I get close passed way more often than running a stop sign. I have the feeling that close passing is kind of accepted while running a stop sign is not.
Yes cyclist often break the law, but you seriously underestimate how often cars refuse priority to pedestrians, park illegally, overtake cyclist too near, or over speed...
I believe it. Cyclists here are not required to stop for stop signs. Also, most cars just slow down when the intersection is empty.
True in 12 states.
Not where I live. Also how would that make sense? It’s a four-way intersection of car traffic if you blow through it at the wrong time you die.
You may be confusing "stopping" and "slowing down". You can do the second without the first.

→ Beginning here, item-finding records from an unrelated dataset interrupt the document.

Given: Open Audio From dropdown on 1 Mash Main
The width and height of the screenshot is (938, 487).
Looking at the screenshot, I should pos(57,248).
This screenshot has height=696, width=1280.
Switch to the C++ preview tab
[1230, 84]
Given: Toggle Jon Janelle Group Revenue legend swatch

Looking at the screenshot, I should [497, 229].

Also illegal. You proved my point.
I just offered an option between stopping and blowing through, which is less likely to kill you.
Several states in the US have laws on the books allowing bikers to conditionally ignore stop signs, but typically to "downgrade" a stop sign to a yield sign. https://en.m.wikipedia.org/wiki/Idaho_stop
The basic premise is that because a bike is slow enough, and the stopping distance of a bike at speed is short enough, a bike can approach an intersection, make a judgment call on if they need to stop, and if they don't expect to get hit, they can cross without coming to a full stop first like a car does.
It's generally treated as a yield in states where bikes don't have to stop at stop signs. If there's no cars or other bikes, they go. Obviously you still stop if other cars/bikes are approaching a four way or are in the intersection.
Cyclist are only required to yield to anyone already in the intersection.
In Seattle, whenever there's a bike at a red LIGHT they usually just straight up run it if they can.